Things are often true despite us not seeing why they are true. Perhaps we should listen to the experts who used the tools and found them faulty, in this instance, rather than arguing with them that "what they say they have observed isn't the case".
What you're basically saying is "You are holding the tool wrong", but you do not give examples of how to hold it correctly. You are blaming the failure of the tool, which has very, very well documented flaws, on the person whom the tool was designed for.
To frame this differently so your mind will accept it: If you get 20 people in a QA test saying "I have this problem", then the problem isn't those 20 people.
If you truly think that you have an effective solution to hallucinations, you will become instantly rich because literally no one out there has an idea for an economically and technologically feasible solution to hallucinations
Have you actually tried this? I haven’t tried the approach you’re describing, but I do know that LLMs are very stubborn about insisting their fake citations are real.
One incorrect way to think of it is "LLMs will sometimes hallucinate when asked to produce content, but will provide grounded insights when merely asked to review/rate existing content".
A more productive (and secure) way to think of it is that all LLMs are "evil genies" or extremely smart, adversarial agents.
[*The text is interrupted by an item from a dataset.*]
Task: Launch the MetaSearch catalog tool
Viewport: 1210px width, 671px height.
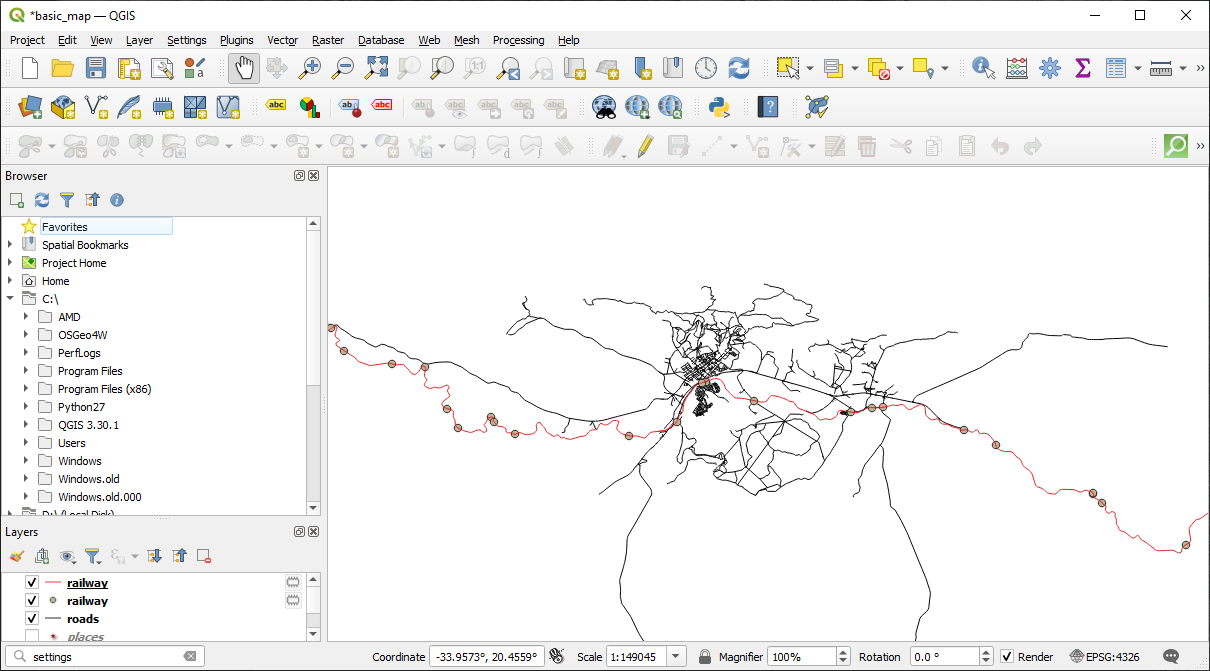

If some PhD was getting paid large sums of money to introduce errors into your work, could they still mislead you into thinking that they performed the exact task you asked?
Your prompt is
- It is easy for the (compromised) reviewer to surface false positives: nitpick citations that are in fact correct, by surfacing irrelevant or made-up segments of the original research, hence making you think that the citation is incorrect.- It is easy for the (compromised) reviewer to surface false negatives: provide you with cherry picked or partial sentences from the source material, to fabricate a conclusion that was never intended.
You do not solve the problem of unreliable actors by splitting them into two teams and having one unreliable actor review the other's work.
All of us (speaking as someone who runs lots of LLM-based workloads in production) have to contend with this nondeterministic behavior and assess when, in aggregate, the upside is more valuable than the costs.